DisCopy


Thursday, 2 April 2026

PostgreSQL Logical Replication: Configuration and Recovery Protocols!

Deploying and Rescuing PostgreSQL Logical Replication: Handling Dropped Publications & Subscriptions!

I’ve configured replication/high-availability on every RDBMS from Oracle (GG) to MS SQL and Sybase to MySQL. After all that trauma, setting up PostgreSQL replication is a walk in the park at sunrise.. 😊

First things First:

Anytime logical replication breaks for any reason, we need to immediately check the replication slots on the primary. If replication is broken and we cannot fix it immediately, we must drop the slot manually to save the primary database from an out-of-disk outage due to WAL files retention requirements.

SQL to find orphaned slots (on the Primary Node)

 

SELECT slot_name, plugin, active, restart_lsn,

    pg_size_pretty(pg_wal_lsn_diff(pg_current_wal_lsn(), restart_lsn)) as wal_lag_size

FROM pg_replication_slots;

If wal_lag_size is growing into 100s of gigabytes and active is false, drop the slot (pg_drop_replication_slot('slot_name')) to save the primary, and accept that we will have to do a full data re-sync (copy_data = true/false) later.

Quick glance at setting up logical replication:


1.     The Pre-requisite (Database Configuration requirements for logical replication)

Set the wal_level to logical in the Primary/Source Database.

On the Publisher (Primary Node), check postgresql.conf file or run SHOW wal_level; to verify the wal_level is set to logical or not (By default it is replica):

2.     The Publisher (Primary Node)

Log into the source database where Primary/active data lives.

a.     Create the Table: Create a test table or we can skip this step to setup replication to an existing table.

Sample SQL:

CREATE TABLE TEST

(

    id SERIAL PRIMARY KEY,

    description VARCHAR(100),

    created_at TIMESTAMP DEFAULT CURRENT_TIMESTAMP

);

(Important: Logical replication requires a Primary Key or a Replica Identity on the table).

 

b.     Create the Publication: This notifies PostgreSQL to start tracking changes for this table.

Sample SQL:

CREATE PUBLICATION test_pub FOR TABLE TEST;

 

3.     The Subscriber (Secondary/Target Database)

Log into the target database where the data to be replicated.

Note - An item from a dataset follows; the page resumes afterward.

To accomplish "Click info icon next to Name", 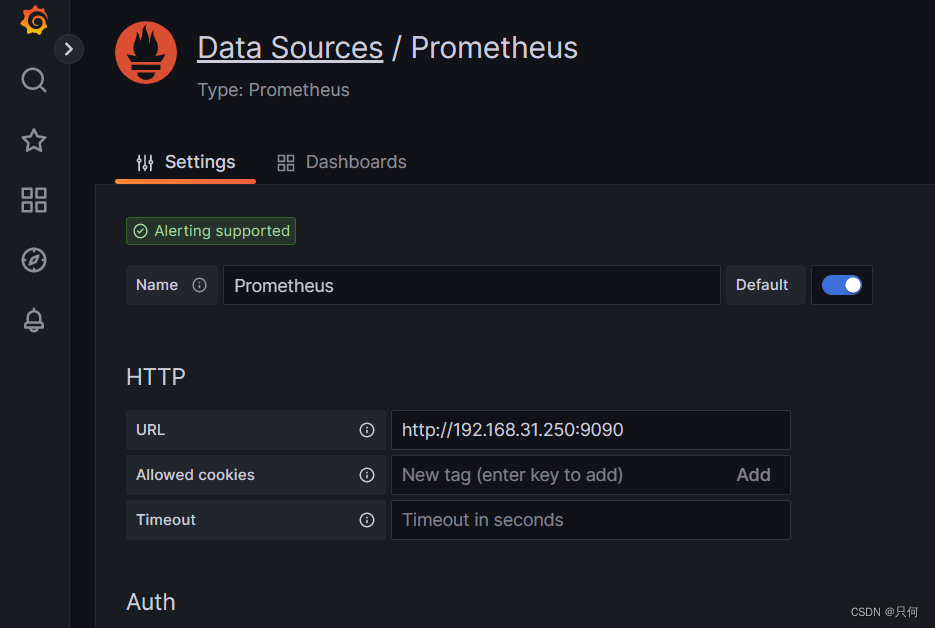I will tap(199, 285).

a.     Create the Table in the Secondary: Logical replication does not create the target table or replicate schema changes. We must create the target table with the exact source table DDL before subscribing.

Sample SQL:

CREATE TABLE TEST

(

    id SERIAL PRIMARY KEY,

    description VARCHAR(100),

    created_at TIMESTAMP DEFAULT CURRENT_TIMESTAMP

);

 

b.     Create the Subscription: The Create subscription command connects to the Primary/Publisher, materializes the initial data (Full Load), and establishes the continuous stream (CDC). We need to replace the connection string with the actual source database conn-info details.

Sample SQL:

CREATE SUBSCRIPTION test_sub

CONNECTION 'host=XXX.XX.XX.XX port=5432 dbname=source_db user=postgres password=’XXXXXX'

PUBLICATION test_pub;

 

4.     Test, Validate and Verify the Replication: Let’s insert and perform some DMLs on the Primary/Source TEST table.

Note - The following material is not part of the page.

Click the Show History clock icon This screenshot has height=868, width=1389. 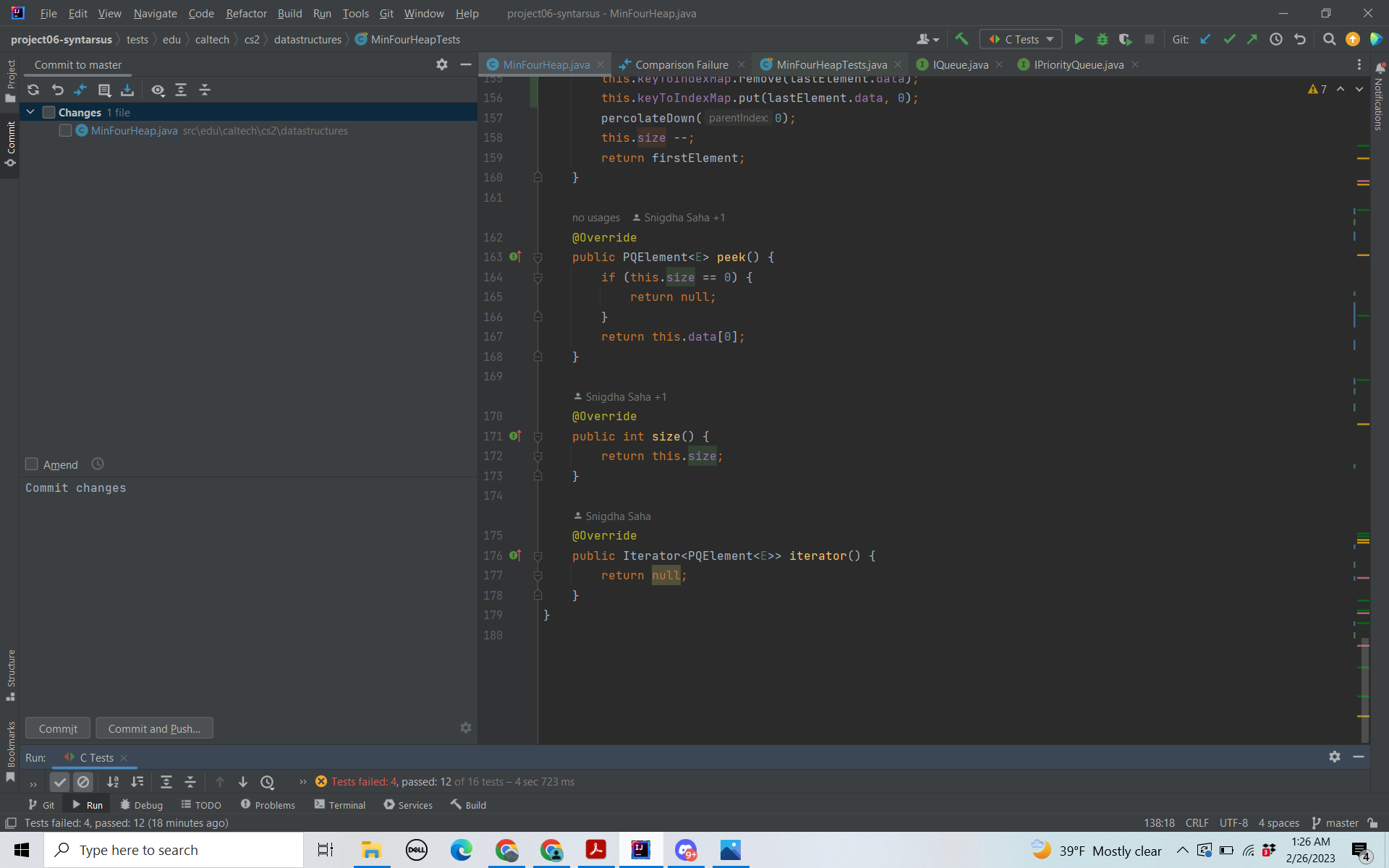click(1276, 40)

a.     Run a couple of Insert statements on Publisher:

Sample SQL:

INSERT INTO TEST (description) VALUES ('Hello from Kasi V Dogga!');

INSERT INTO TEST (description) VALUES ('Hope the Logical replication is active.');

 

b.     Check the data on the Subscriber:

Sample SQL:

SELECT * FROM TEST;

We can see the two tuples appear on the target database to confirm that, we have successfully established a logical replication for a Table.

 

Fixing the replication issues (When Publication or Subscription Dropped):

When logical replication is disrupted, such as by an accidental drop of a publication or subscription, the data becomes inconsistent. In this situation, only the primary node can be relied upon to handle both OLTP (DML operations) and OLAP (read/query workloads). This is actually a destructive administrative action, not just a "pause."

Here are the DBA's actions/options for fixing both these scenarios.

Scenario A: The Publication is Dropped (On the Primary Node)

If someone executes DROP PUBLICATION on the source database, the subscriber will immediately start throwing errors in the logs (e.g., ERROR: publication "my_table_pub" does not exist), and replication will halt. Unlike dropping a subscription, dropping a publication does not automatically drop the replication slot, as the publisher still thinks a subscriber is out there, so it will start aggressively hoarding Write-Ahead Logs (WAL) on the primary node. If we do not fix this quickly, the primary server's disk will fill up to 100% and the database will crash.

The Fix: If we identify this issue quickly and the replication slot is still intact, we can seamlessly resume replication without having to recopy all GB/TB of data.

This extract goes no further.